▸ **Task directions**: Duplicate everything from the line containing "Select the graduation cap education icon" down to the line containing "Looking at the", with both of those lines included.

▸ **Dataset extract**:

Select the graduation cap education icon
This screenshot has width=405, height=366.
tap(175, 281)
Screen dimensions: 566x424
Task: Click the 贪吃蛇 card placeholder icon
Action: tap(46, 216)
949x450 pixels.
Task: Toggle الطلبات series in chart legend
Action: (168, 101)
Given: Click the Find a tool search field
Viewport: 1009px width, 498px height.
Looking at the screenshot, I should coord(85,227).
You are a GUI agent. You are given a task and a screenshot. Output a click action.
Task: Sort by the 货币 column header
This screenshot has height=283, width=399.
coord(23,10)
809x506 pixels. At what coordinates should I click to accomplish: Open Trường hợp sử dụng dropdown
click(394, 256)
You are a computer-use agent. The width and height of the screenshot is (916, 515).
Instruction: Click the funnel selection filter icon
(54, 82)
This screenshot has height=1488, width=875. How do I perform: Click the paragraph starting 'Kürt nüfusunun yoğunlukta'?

==

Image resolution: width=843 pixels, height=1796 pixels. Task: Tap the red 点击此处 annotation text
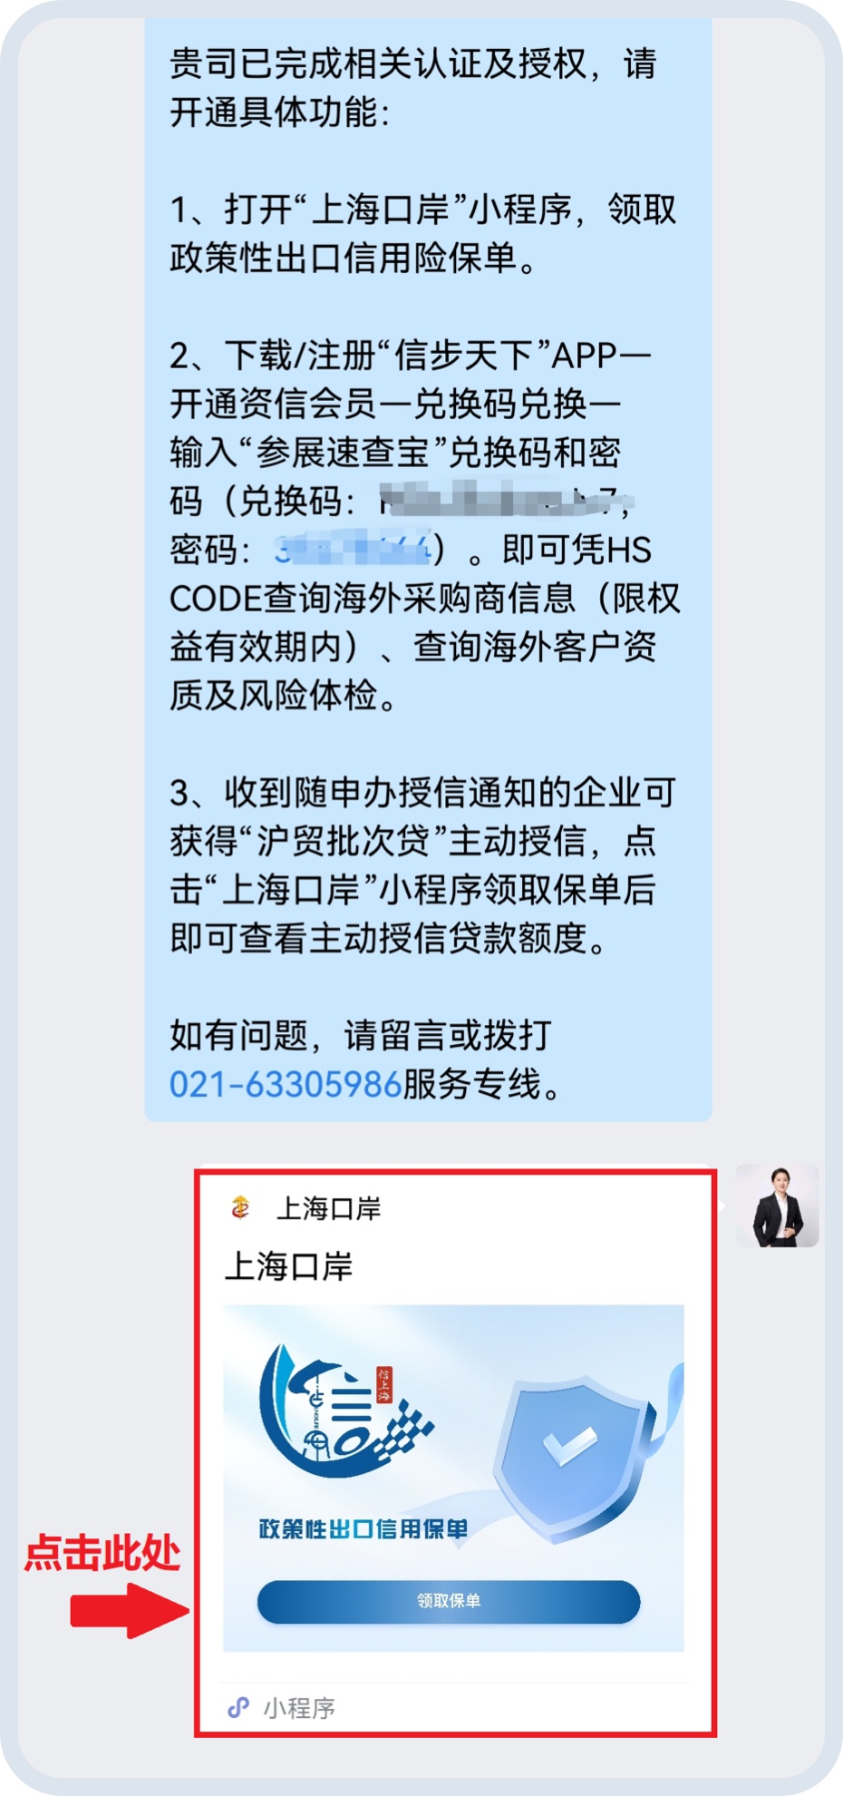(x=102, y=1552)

▸ **Worked solution**:
Select the graduation cap education icon
This screenshot has width=405, height=366.
tap(175, 281)
Screen dimensions: 566x424
Task: Click the 贪吃蛇 card placeholder icon
Action: tap(46, 216)
949x450 pixels.
Task: Toggle الطلبات series in chart legend
Action: (168, 101)
Given: Click the Find a tool search field
Viewport: 1009px width, 498px height.
Looking at the screenshot, I should coord(85,227).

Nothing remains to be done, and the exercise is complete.